Die Kunst des Überlebens: Drei Lieblingsspiele von Kevin

Nachdem meine geschätzten Kollegen bereits ihre Lieblingsspiele und ihre Leidenschaft für virtuellen Welten vorgestellt haben – sei es in den gefährlichen Gefilden von Azeroth, in den faszinierenden Welten einer Sci-Fi-Opera oder in den vertrauten Regionen von Hoenn, Lothric und Shibuya – möchte ich nun meine ganz persönlichen Favoriten verraten. Diese Titel haben mich auf unvergessliche Reisen mitgenommen und in ihren Bann gezogen.

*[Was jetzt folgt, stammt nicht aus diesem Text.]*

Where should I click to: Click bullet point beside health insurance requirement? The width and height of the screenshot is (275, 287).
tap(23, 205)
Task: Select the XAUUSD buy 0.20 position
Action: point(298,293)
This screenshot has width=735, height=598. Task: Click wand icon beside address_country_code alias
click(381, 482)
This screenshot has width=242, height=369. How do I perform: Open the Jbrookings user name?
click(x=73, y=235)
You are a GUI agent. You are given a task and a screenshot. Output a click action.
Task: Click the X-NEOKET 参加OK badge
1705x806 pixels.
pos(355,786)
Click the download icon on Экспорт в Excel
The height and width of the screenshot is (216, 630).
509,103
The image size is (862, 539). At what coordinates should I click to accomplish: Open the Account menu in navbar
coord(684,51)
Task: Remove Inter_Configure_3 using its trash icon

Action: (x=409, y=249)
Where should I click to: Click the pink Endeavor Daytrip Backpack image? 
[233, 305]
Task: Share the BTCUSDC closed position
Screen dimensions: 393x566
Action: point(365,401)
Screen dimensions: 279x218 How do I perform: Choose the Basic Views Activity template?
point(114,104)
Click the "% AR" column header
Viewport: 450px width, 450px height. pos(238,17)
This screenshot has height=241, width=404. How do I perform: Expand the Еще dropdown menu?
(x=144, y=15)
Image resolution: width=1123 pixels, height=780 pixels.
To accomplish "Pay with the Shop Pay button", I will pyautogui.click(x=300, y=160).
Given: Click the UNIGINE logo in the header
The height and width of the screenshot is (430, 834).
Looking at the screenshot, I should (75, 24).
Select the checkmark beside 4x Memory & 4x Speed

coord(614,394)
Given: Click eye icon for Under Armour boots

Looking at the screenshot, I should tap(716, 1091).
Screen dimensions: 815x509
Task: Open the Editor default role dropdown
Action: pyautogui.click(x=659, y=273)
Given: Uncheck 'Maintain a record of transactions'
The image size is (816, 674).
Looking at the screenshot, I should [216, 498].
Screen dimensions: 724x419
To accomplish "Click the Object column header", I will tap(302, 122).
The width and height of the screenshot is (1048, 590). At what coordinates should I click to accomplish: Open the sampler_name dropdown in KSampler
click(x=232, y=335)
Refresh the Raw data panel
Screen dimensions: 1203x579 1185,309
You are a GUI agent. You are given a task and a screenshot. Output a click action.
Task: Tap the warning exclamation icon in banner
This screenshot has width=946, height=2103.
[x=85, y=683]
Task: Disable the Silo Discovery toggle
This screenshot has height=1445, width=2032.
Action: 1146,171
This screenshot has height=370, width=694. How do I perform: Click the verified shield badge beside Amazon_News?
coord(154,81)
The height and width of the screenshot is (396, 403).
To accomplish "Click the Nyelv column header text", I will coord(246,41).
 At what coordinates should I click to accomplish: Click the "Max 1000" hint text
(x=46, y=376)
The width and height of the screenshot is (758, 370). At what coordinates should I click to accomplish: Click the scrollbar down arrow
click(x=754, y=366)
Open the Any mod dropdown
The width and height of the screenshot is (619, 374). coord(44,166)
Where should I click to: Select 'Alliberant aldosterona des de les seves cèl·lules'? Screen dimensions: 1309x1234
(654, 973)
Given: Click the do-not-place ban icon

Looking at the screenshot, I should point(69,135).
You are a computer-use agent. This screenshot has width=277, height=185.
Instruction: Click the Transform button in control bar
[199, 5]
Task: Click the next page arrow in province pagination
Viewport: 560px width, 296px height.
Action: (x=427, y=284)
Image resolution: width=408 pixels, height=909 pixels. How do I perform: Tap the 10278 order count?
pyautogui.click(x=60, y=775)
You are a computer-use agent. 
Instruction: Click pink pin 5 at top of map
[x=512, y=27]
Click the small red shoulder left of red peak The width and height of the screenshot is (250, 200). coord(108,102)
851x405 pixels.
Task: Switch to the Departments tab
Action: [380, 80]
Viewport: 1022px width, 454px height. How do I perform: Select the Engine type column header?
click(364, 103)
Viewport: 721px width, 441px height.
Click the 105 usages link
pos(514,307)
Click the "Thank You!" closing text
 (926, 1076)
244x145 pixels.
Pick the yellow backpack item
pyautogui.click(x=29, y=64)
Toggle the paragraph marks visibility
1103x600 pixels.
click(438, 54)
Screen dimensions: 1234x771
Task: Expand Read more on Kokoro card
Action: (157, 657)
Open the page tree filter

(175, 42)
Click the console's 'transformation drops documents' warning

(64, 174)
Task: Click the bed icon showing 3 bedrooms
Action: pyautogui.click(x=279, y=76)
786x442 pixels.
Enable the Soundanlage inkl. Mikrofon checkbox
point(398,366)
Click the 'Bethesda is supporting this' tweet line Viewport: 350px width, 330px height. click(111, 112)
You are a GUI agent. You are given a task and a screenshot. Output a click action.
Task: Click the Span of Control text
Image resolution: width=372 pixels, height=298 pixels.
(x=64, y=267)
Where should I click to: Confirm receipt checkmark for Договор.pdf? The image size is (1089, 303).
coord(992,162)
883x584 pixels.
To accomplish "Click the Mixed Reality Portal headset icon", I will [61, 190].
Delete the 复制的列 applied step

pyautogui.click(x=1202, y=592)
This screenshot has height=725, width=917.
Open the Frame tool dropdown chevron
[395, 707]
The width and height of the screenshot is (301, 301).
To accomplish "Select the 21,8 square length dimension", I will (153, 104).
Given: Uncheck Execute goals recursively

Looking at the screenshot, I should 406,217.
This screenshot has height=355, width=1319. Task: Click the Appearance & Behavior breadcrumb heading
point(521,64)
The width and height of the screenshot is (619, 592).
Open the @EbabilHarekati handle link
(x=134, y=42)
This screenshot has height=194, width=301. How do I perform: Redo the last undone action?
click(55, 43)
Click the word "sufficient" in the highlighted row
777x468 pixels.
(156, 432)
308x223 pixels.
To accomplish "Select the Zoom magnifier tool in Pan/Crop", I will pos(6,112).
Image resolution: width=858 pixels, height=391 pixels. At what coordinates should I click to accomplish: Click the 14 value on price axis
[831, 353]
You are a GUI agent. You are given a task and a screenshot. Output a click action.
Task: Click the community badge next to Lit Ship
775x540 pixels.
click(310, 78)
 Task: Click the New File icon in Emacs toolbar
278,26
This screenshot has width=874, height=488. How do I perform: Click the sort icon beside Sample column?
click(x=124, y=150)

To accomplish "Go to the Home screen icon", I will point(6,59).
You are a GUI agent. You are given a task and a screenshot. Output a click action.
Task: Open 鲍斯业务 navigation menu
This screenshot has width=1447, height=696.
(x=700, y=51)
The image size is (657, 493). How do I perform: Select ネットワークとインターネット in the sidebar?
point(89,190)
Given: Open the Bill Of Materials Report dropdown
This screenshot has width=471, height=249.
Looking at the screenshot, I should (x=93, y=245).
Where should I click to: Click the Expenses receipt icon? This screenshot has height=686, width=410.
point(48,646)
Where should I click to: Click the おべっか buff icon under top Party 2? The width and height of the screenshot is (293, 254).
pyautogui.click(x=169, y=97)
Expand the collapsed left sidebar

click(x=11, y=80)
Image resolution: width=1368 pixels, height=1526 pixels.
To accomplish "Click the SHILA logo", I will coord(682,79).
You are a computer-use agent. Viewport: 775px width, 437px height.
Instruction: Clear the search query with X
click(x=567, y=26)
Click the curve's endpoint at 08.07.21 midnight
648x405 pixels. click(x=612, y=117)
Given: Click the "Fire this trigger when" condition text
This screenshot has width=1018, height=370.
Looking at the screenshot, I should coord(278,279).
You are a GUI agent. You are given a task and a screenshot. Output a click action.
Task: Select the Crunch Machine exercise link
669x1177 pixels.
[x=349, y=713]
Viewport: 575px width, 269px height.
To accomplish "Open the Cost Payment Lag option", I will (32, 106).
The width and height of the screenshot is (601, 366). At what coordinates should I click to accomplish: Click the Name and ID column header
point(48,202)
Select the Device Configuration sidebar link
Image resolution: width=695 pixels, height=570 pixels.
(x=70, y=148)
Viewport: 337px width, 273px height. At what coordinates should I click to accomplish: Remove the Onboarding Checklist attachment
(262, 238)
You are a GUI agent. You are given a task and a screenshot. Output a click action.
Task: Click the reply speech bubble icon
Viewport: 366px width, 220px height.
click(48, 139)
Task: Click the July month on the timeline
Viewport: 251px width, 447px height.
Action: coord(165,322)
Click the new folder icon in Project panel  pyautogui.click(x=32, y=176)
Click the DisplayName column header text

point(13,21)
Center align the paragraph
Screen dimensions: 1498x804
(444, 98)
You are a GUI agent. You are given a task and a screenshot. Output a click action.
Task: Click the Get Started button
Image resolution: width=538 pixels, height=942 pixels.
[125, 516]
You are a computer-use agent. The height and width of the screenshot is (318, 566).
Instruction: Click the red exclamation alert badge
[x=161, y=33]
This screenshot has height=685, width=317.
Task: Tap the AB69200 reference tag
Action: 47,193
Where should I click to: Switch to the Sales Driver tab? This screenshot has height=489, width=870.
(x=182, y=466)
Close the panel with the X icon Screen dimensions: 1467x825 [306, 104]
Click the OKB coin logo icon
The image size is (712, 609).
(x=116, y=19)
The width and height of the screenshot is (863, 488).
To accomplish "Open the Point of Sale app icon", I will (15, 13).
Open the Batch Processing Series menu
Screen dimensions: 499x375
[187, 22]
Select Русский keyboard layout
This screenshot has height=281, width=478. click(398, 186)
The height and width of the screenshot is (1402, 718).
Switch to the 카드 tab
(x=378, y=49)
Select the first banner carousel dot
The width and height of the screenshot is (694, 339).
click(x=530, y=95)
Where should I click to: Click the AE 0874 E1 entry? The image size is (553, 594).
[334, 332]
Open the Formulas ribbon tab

Als leidenschaftlicher Gamer fällt es mir schwer, meine persönlichen Lieblingsspiele auf drei Titel zu reduzieren, denn die Vielfalt der Spielewelt ist unglaublich. Zudem gibt es viele herausragende Spiele, die ich hier jetzt gar nicht genug würdigen kann. Obwohl ich viele Stunden mit Hunt: Showdown oder 7 Days to Die verbracht habe, war kein leider Platz für sie in meinen Top 3. Auch Dead by Daylight oder Ark: Survival Evolved finden sich nicht unter den folgenden Spielen, obwohl sie genau in mein bevorzugtes Schema passen. Wichtig sind für mich neben sozialen Komponenten und dem Mehrspieler oft auch gewisse kompetitive Einflüsse und meistens eine erhöhte Schwierigkeit. Das erste Spiel auf meiner Liste bringt gleich mehrere dieser Punkte mit sich.

Elden Ring: Wenn der Tod nur eine weitere Herausforderung ist

Wie bei so ziemlich jeder Veröffentlichung von From Software hat auch der Release von Elden Ring mein Herz höherschlagen lassen. Ein Spiel von einem meiner Lieblingsentwickler in Zusammenarbeit mit dem Autor einer der erfolgreichsten Fantasy-Buchreihen, die ich ebenfalls zu meinen absoluten Favoriten zähle, das konnte nur gut werden. Im Schatten des Erdenbaums, dem Reich von Königin Marika, habe ich düstere und herausfordernde Kämpfe erlebt und mich an der Schönheit der wechselnden Umgebungen erfreut. Auch die epischen, teils offensichtlichen und öfters versteckten Geschichten haben mich jedes Mal aufs Neue verzaubert. Jeder Schritt, jeder Schlag und jeder Winkel hielt eine Überraschung für mich bereit, von der ich nie wirklich genug bekommen konnte. Elden Ring ist für mich wie eine Tüte Chips – sobald ich sie öffne, kann ich nicht mehr aufhören.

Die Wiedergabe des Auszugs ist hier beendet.